Pomagając rewolucjonistom - Czwórka z Baker Street 2 "Sprawa Rabukina" - recenzja [Komiksy dla wszystkich]

Pierwszy album Czwórki z Baker Street bardzo mi się podobał, o czym pisałem w recenzji opublikowanej szybko po jego premierze. Dawno nie czytałem tak dobrego komiksu młodzieżowego, który porusza ciężkie historyczne tematy, a przy tym czyni to w sposób lekki i przystępny dla młodego czytelnika. Czy drugi album, Sprawa Rabukina, jest równie dobry? Hm... nie do końca.

W pierwszym albumie Czwórki z Baker Street twórcy zmierzyli się z problemem prostytucji i biedy na ulicach wiktoriańskiego Londynu, w Sprawie Rabukina nie zapominają o tym, ale tym razem fabuła koncentruje się na rosyjskich rewolucjonistach, którzy uciekając przed władzą cara dotarli do Londynu i tam zaczęli organizować zebrania. Jeden z nich, Rabukin, zostaje oskarżony o zabójstwo kobiety. Jego przyjaciółka, Nadia, twierdzi, że Rosjanin nie zabił kobiety, a dowody wskazujące na jego to mistyfikacja dokonana przez rosyjską tajną policję. Sherlocka Holmesa nie ma w Londynie, więc sprawę próbują rozwiązać Billy, Charlie oraz Czarny Tom. Sprawa nie będzie łatwa, ponieważ nie wiadomo kto jest przyjacielem, a kto tajnym rosyjskim agentem.

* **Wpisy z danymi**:
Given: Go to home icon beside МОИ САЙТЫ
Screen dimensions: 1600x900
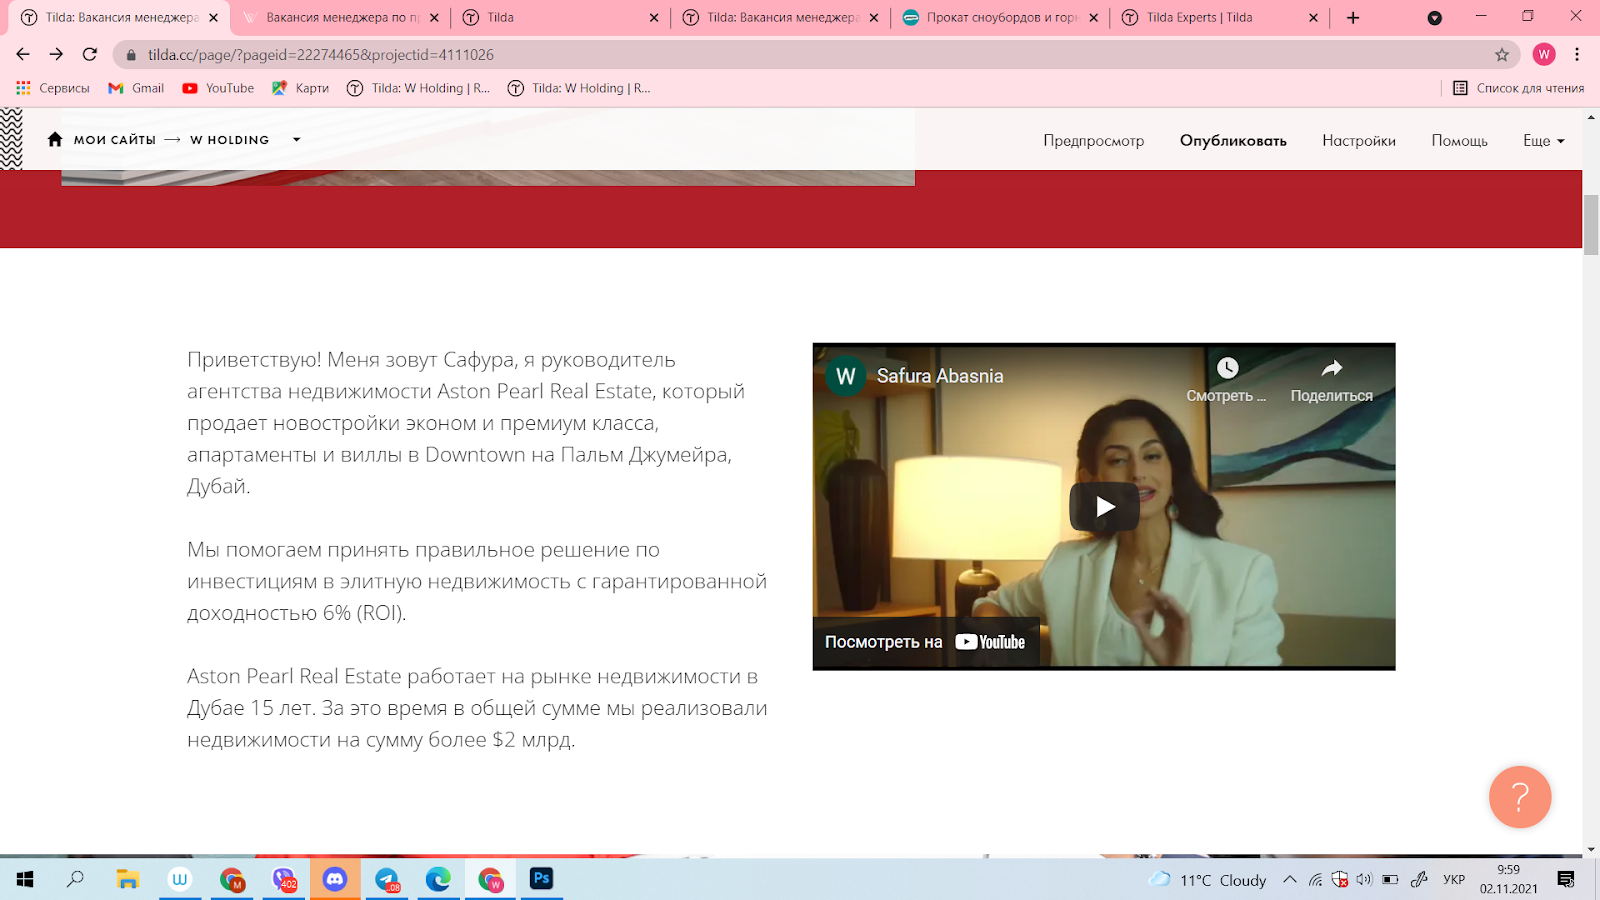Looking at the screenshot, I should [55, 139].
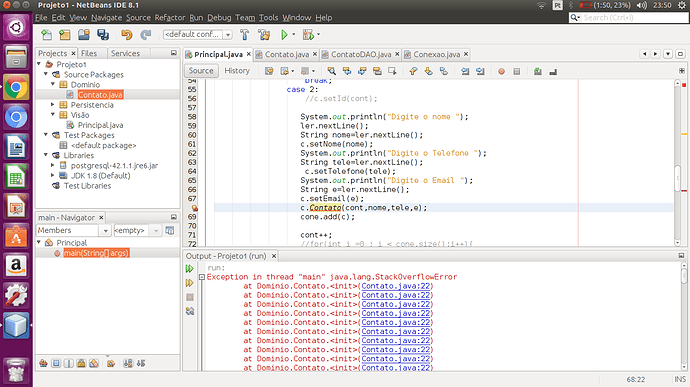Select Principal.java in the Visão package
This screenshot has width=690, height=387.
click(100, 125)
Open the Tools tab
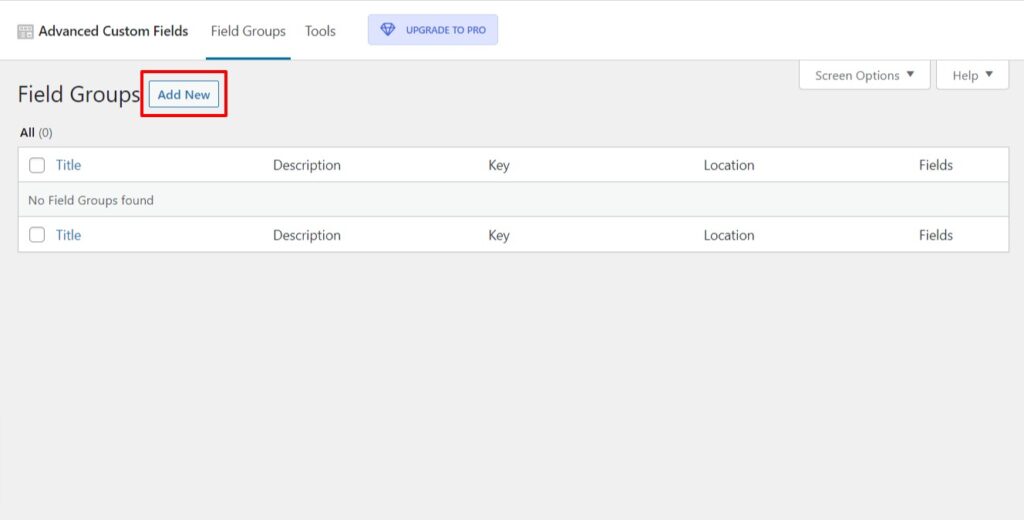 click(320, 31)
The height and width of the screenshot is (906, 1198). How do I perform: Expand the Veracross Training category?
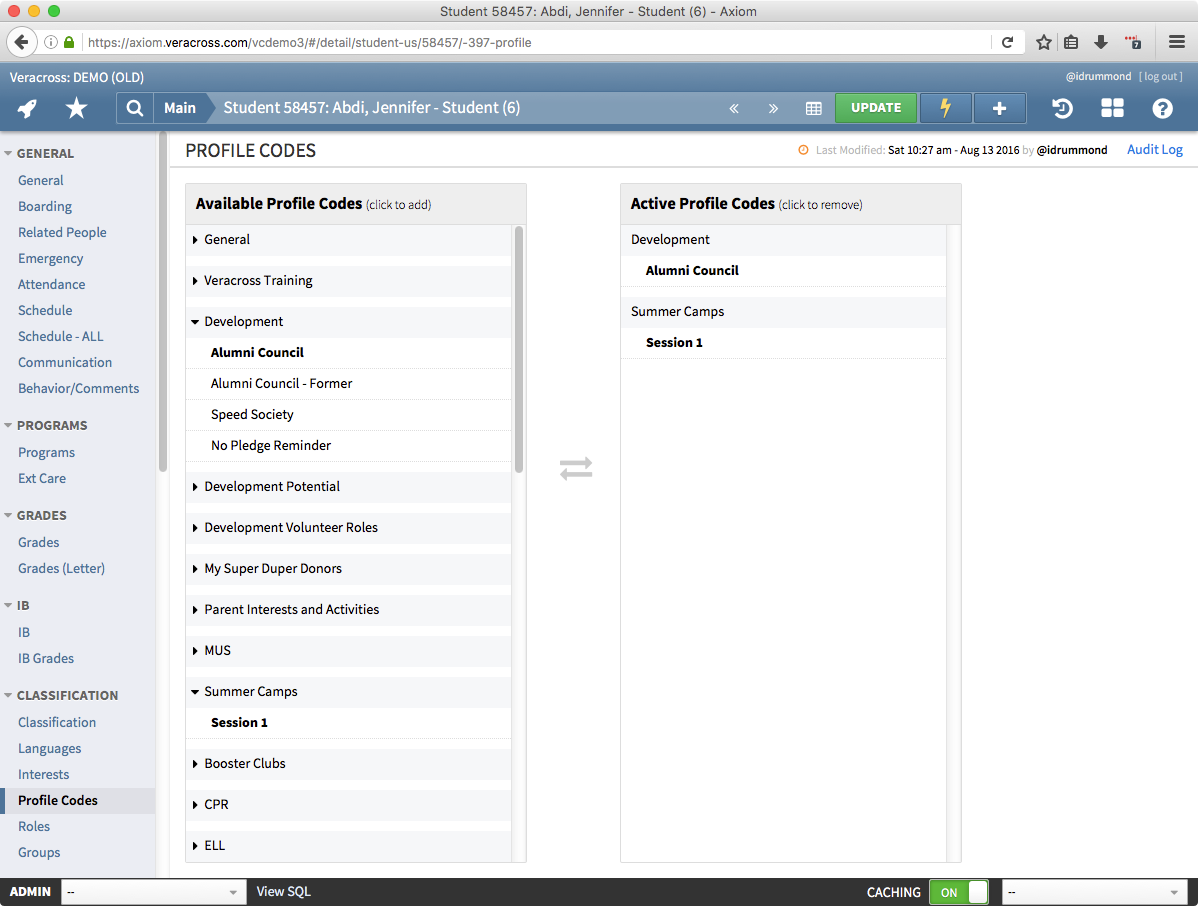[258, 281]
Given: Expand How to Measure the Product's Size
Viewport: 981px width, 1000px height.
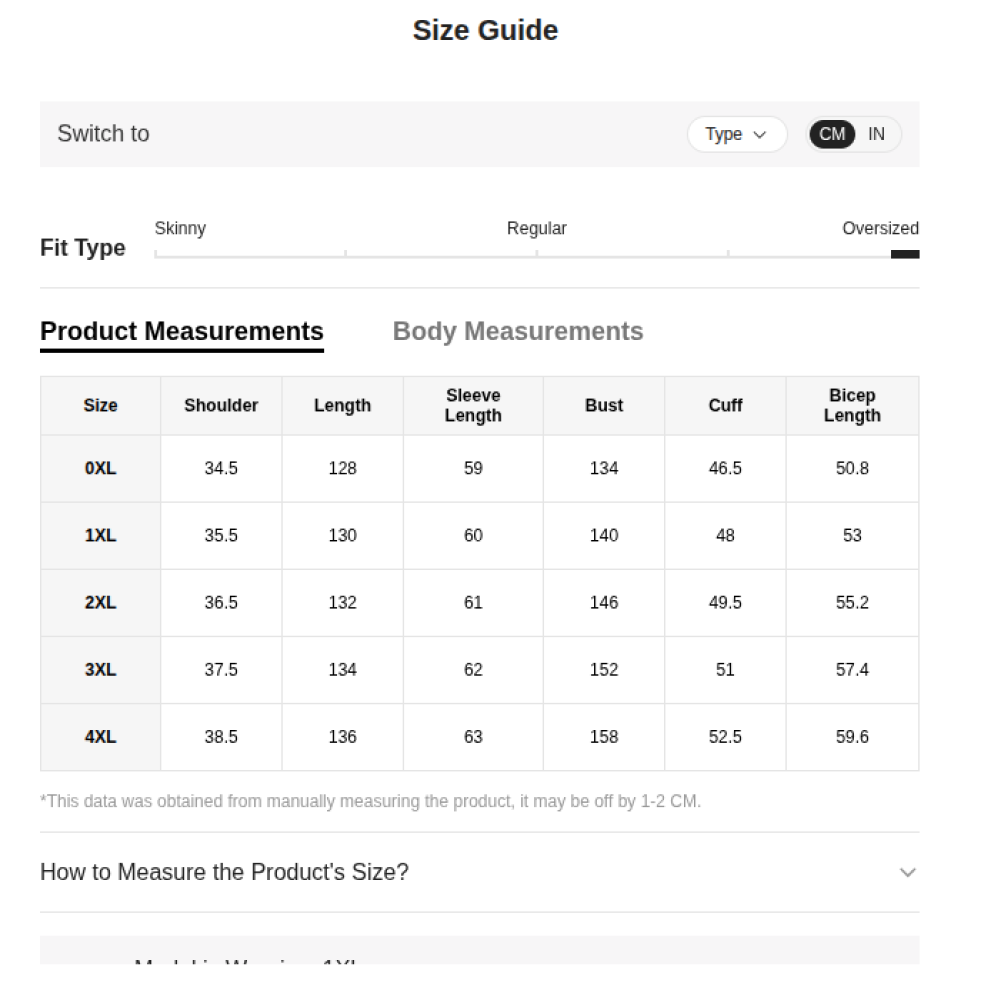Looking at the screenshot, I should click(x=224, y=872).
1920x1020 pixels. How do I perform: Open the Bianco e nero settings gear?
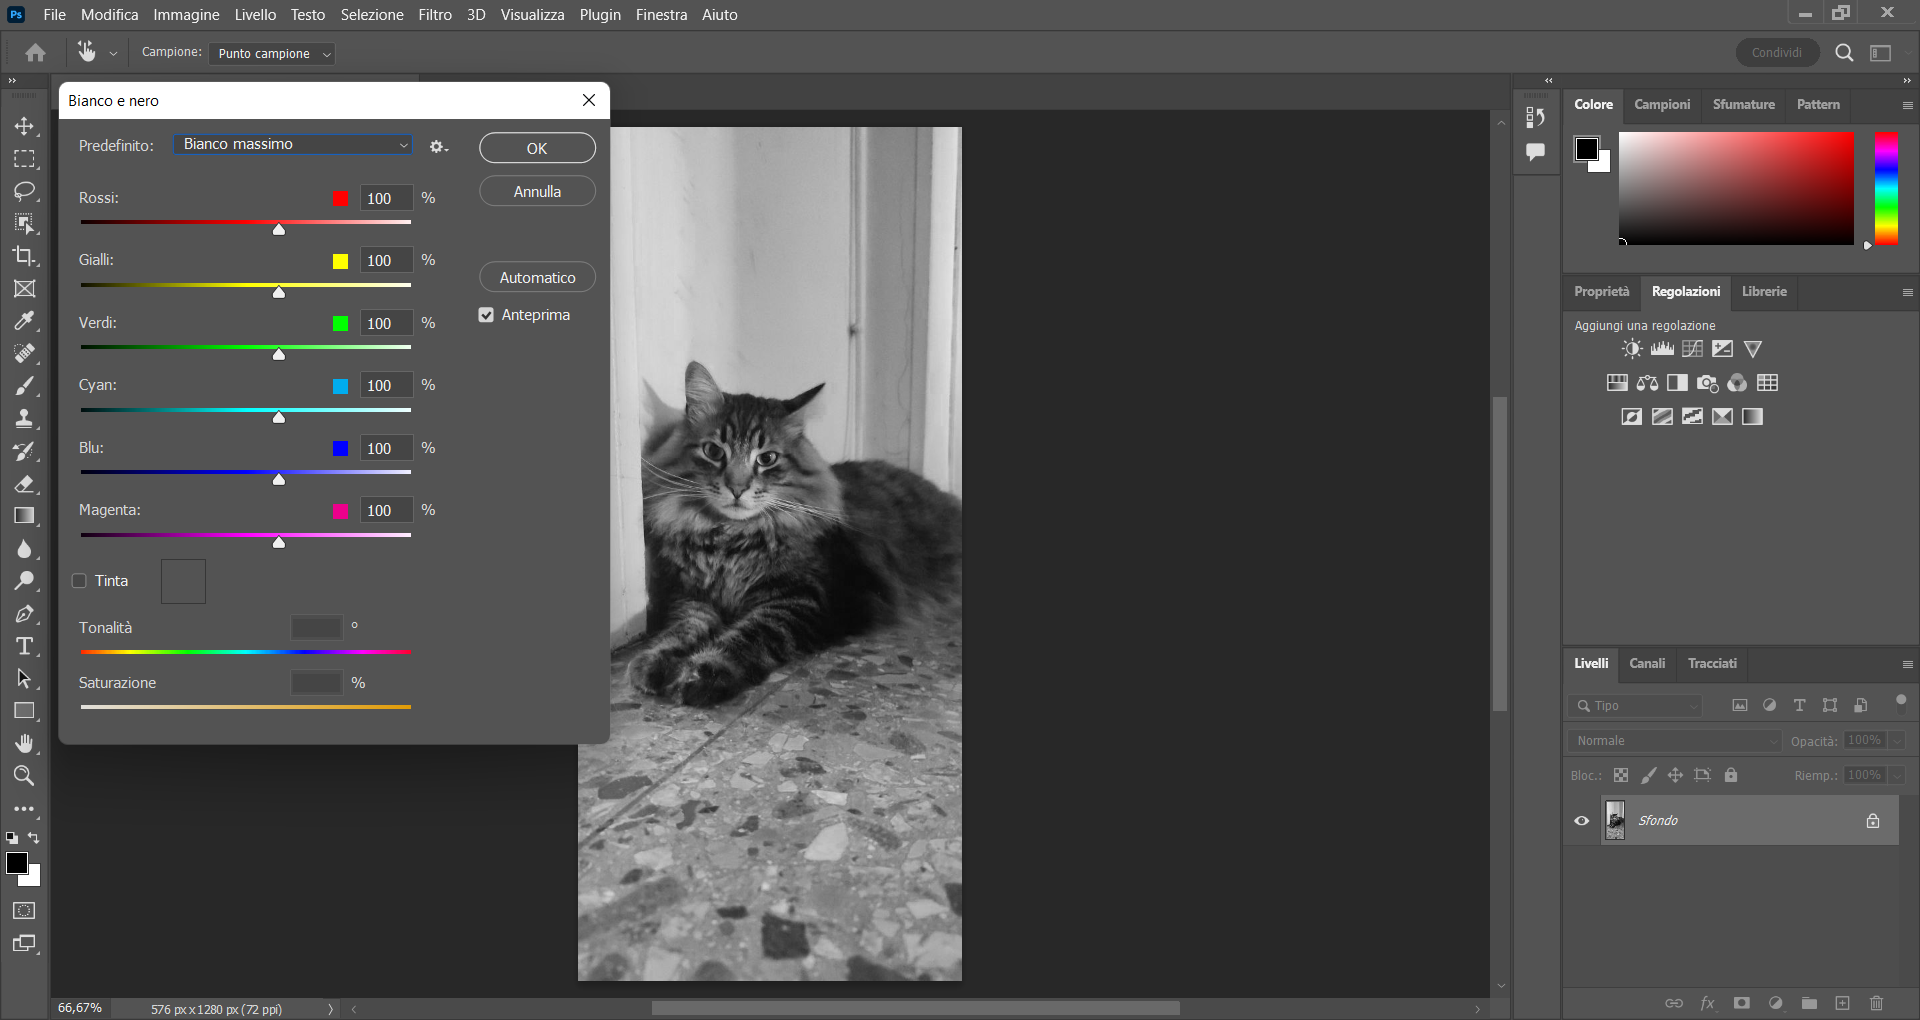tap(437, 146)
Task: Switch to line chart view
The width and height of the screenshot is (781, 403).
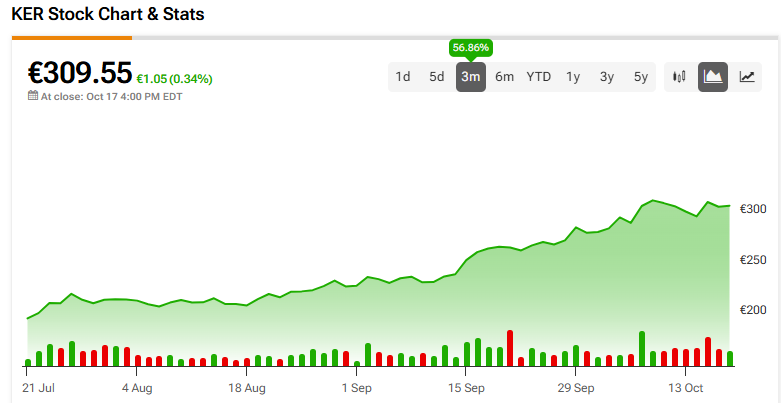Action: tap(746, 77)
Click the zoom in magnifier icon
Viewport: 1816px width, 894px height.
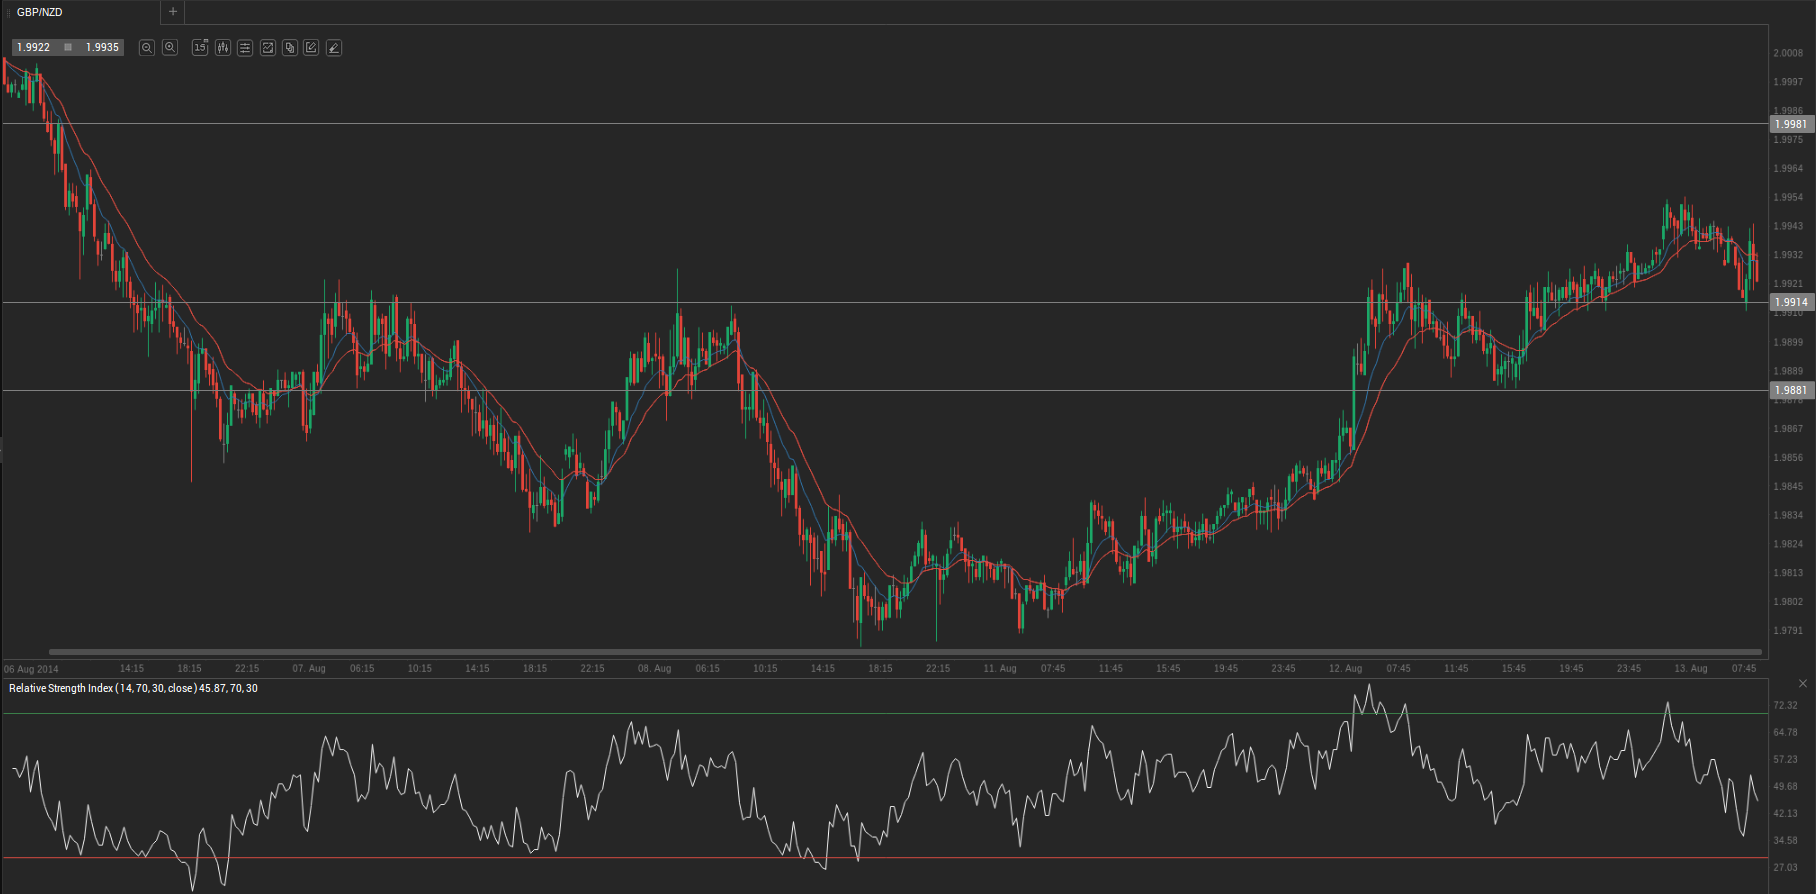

* **CELE**:
1. Przepisz dokładnie całą recenzję komiksu.
2. Proszę ująć w numerowaną listę wiersze wpisów od wiersza zawierającego "Click the zoom in magnifier icon" aż do końca wpisów, oba krańce włącznie. Pomiń puste wiersze i nie umieszczaj w odpowiedzi obrazów.
Recenzja komiksu i wpisy to dwa odrębne materiały.

* **ODPOWIEDZI DO ZADAŃ**:
1.
Pomagając rewolucjonistom - Czwórka z Baker Street 2 "Sprawa Rabukina" - recenzja [Komiksy dla wszystkich]

Pierwszy album Czwórki z Baker Street bardzo mi się podobał, o czym pisałem w recenzji opublikowanej szybko po jego premierze. Dawno nie czytałem tak dobrego komiksu młodzieżowego, który porusza ciężkie historyczne tematy, a przy tym czyni to w sposób lekki i przystępny dla młodego czytelnika. Czy drugi album, Sprawa Rabukina, jest równie dobry? Hm... nie do końca.

W pierwszym albumie Czwórki z Baker Street twórcy zmierzyli się z problemem prostytucji i biedy na ulicach wiktoriańskiego Londynu, w Sprawie Rabukina nie zapominają o tym, ale tym razem fabuła koncentruje się na rosyjskich rewolucjonistach, którzy uciekając przed władzą cara dotarli do Londynu i tam zaczęli organizować zebrania. Jeden z nich, Rabukin, zostaje oskarżony o zabójstwo kobiety. Jego przyjaciółka, Nadia, twierdzi, że Rosjanin nie zabił kobiety, a dowody wskazujące na jego to mistyfikacja dokonana przez rosyjską tajną policję. Sherlocka Holmesa nie ma w Londynie, więc sprawę próbują rozwiązać Billy, Charlie oraz Czarny Tom. Sprawa nie będzie łatwa, ponieważ nie wiadomo kto jest przyjacielem, a kto tajnym rosyjskim agentem.

2.
1. Click the zoom in magnifier icon
2. Viewport: 1816px width, 894px height.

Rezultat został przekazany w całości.